Neil Warren shares a case study involving two associated companies and HMRC’s disallowance of nearly £50,000 of input tax.
Bob Antsy is the sole director of a building company (Antsy Builders Ltd). It is VAT registered and been trading for many years, so has a long history of credit worthiness and good relationships with suppliers. Bob has spotted a gap in the market, to build and install wet rooms for elderly people, so he formed Bob’s Bathrooms Ltd for this activity. As Bob’s Bathrooms will be buying a lot of stock, Bob decided to VAT register the company straight away.
The trading dilemma
As Bob’s Bathrooms is a new business, it can’t get credit and good discounts from suppliers – that will take time. Bob made a commercial decision to use the supplier accounts of his other company: Antsy Builders to buy all materials. This means that purchase invoices issued by suppliers are made out to Antsy Builders Ltd, although payment for the goods was made directly by Bobs Bathrooms Ltd.
Can you guess the VAT problem that is now lurking like soap on the shower room floor?
Bob’s Bathrooms claimed input tax on the materials and also processed the invoices through its purchase ledger. This is the correct procedure, because there is a ‘direct and immediate link’ between input tax claimed and the subsequent output tax that will be declared on the company’s jobs. It would be wrong for Antsy Builders to claim input tax because it has never owned the goods. The phrase ‘direct and immediate link’ was first voiced in the 1995 case of BLP Group Plc (STC424) and has stood the test of time (see VAT Input tax manual VIT21000).
HMRC reviewed the first VAT return submitted by Bob’s Bathrooms and disallowed nearly £50,000 of input tax. The VAT officer said: “I need to disallow the input tax claimed on the return as the evidence provided indicates all the purchases included on the claim were supplies made to Antsy Builders Ltd”
If this situation had been considered before the arrangement between the two companies started, my suggestion would have been that the VAT should be dealt with by Antsy Builders effectively acting as an ‘undisclosed agent’. In other words, it claims input tax on the purchase of the goods, and then raises a sales invoice (plus VAT) to Bob’s Bathrooms. Then Bob’s Bathrooms would claim input tax on this invoice, all in the same VAT period. The raison d’etre for an agency arrangement is because Antsy Builders has never owned the goods (see VAT Notice 700, para 22.6).
The VAT officer was satisfied that there was no duplication of input tax and that only Bob’s Bathrooms had made a claim, but he still reduced the input tax claimed by that company.
Rather than dispute the rights and wrongs of the situation, I advised my client to accept the outcome and then claim input tax on the next VAT return of Antsy Builders and then in the same period, Antsy raises the sales invoice I mentioned to Bob’s Bathrooms and the situation is resolved: that is, a nil VAT payment for Antsy Builders and an input tax claim for Bob’s Bathrooms. The next VAT return period was only a few weeks away, so there was no major cash flow delay.
Was HMRC correct?
Bob’s Bathrooms did not have a proper tax invoice to supports its claim because the documents were made out to a separate company.
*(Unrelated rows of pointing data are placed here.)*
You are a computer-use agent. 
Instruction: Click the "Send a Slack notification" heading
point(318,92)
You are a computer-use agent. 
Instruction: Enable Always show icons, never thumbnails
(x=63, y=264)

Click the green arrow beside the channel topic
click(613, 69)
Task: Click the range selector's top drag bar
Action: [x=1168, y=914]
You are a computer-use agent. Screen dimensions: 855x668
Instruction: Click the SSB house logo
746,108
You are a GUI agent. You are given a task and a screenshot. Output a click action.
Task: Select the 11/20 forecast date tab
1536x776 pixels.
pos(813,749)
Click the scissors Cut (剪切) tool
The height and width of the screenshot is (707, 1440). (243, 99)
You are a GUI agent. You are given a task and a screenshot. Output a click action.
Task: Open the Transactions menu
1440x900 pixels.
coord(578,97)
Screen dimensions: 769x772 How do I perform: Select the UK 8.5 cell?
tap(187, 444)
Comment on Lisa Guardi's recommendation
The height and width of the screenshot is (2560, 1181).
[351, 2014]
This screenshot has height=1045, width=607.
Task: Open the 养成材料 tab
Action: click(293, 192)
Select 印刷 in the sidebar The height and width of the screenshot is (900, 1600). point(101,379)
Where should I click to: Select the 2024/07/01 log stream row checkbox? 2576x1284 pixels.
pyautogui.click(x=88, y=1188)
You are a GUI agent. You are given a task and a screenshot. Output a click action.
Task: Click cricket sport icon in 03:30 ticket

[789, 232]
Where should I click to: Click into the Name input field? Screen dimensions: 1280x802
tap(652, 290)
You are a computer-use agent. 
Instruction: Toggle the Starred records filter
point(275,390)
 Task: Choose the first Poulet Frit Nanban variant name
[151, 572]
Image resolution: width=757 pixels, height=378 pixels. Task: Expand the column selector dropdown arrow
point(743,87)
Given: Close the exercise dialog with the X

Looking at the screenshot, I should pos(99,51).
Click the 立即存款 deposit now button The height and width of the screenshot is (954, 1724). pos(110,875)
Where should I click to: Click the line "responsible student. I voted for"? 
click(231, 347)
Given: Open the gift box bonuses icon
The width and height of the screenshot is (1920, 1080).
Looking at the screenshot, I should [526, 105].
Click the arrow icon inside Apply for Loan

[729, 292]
We quoted the 1995 VAT Regulations, (SI 1995/2518, Reg 29(2)), which gives an HMRC officer the power to accept alternative evidence in the absence of a tax invoice, to show that VAT has been paid by a business on expenditure relevant to its taxable sales.
The VAT officer dismissed this legislation on the basis that Bob’s Bathrooms did have a tax invoice, so alternative evidence was not necessary. The problem was the invoice was addressed to the wrong company. In the end, it was not important because we got the result we were seeking.
However, I am confident that if the facts were heard by a VAT tribunal, then the administrative oversight of the wrong company being shown on the purchase invoices would be superseded by the fact that the VAT ‘belonged’ to Bob’s Bathrooms.
Watch that horse
This case study has a happy ending, but my key message is that the VAT issues of any deal need to be considered before it takes place, not after the horse has bolted from its stable!
About Neil Warren
Neil Warren is an independent VAT consultant and author who worked for Customs and Excise for 14 years until 1997.